Admittedly, as ultimately a sorority plot-driven film, I knew it wouldn’t be as bold or daring as the Christina Ricci independent vehicle Pumpkin which found her superficial character overcoming prejudice in falling for a mentally disabled athlete. But after viewing these two early House Bunny scenes of Faris and the girls (shown below), I was sorely disappointed that when you have a cast filled with talented stars including both Emma Stone and Kat Dennings, it’s a shame that more wasn’t done with the young women’s storyline other than forcing Stone to go through a humiliating “sacrificing of the virgin” jello lava slide into punch at an Aztec-themed party.
Introductions:
Clubbing:
Therefore, all in all, while Witherspoon’s Elle Woods will never be mistaken for a celebration of sexual equality, compared to Shelley Darlingson, she seems like a modern-day version of Gloria Steinem.
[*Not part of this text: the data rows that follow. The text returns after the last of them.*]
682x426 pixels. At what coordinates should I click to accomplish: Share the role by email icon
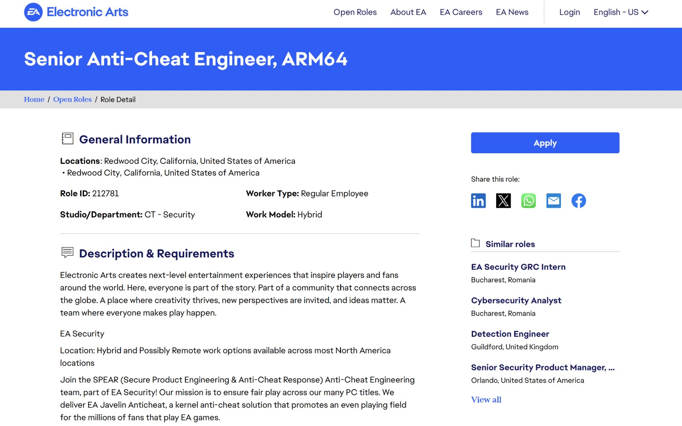coord(554,201)
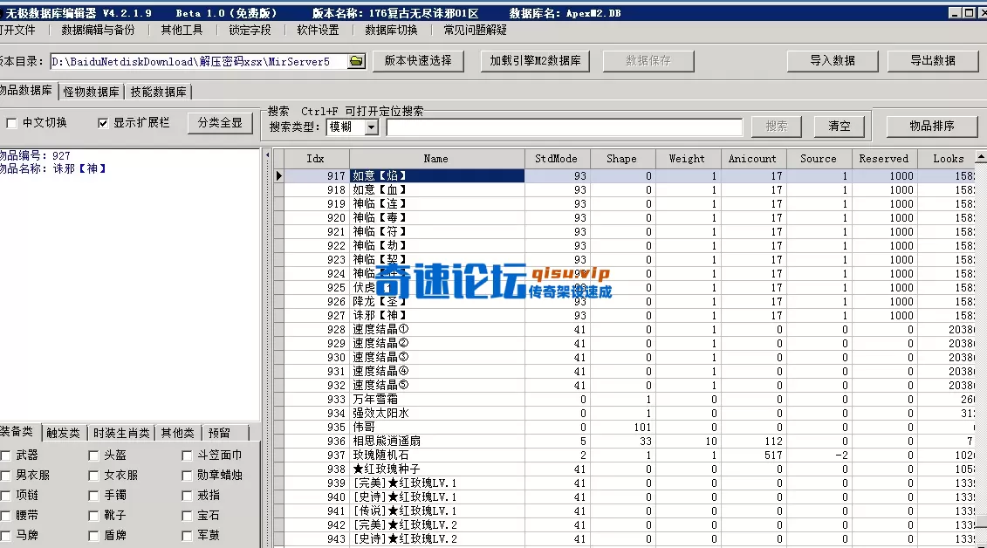Disable the 显示扩展栏 checkbox
Viewport: 987px width, 548px height.
(x=103, y=122)
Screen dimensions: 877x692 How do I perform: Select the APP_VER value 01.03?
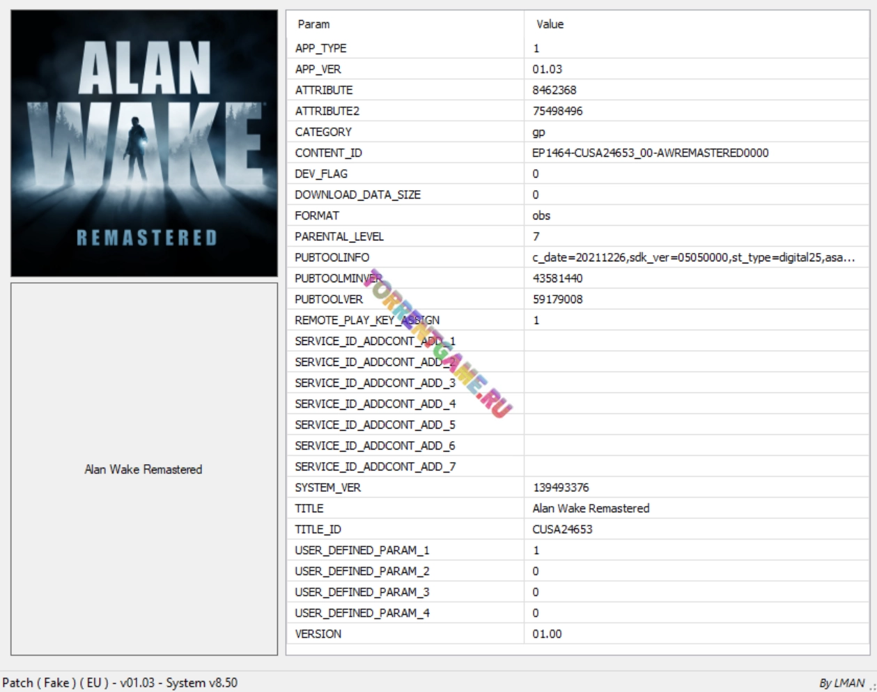pos(547,69)
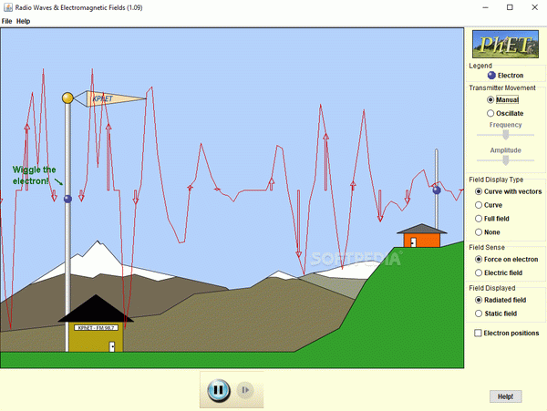
Task: Click the pause button
Action: [217, 390]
And while I have no doubt that some will call my reaction to the film overly harsh and typical of my gender (and I predict, to misquote the title of Paul Thomas Anderson's 2007 epic, "There Will Be Comments"), I must assure you that it has nothing to do with those facts nor that as the same age as Shelley’s character, I’m not upset that the film informed me that I’m fifty-nine in bunny years.
No, instead, I just feel that wisdom should go along with age and no matter how old you are in bunny years, you’ll take it upon yourselves to seek out just what makes something truly funny and heartfelt for both men as well as women. And as Elle Woods might say, may I be as bold as to suggest going for something with much more “snap,” and a bit less “bend?”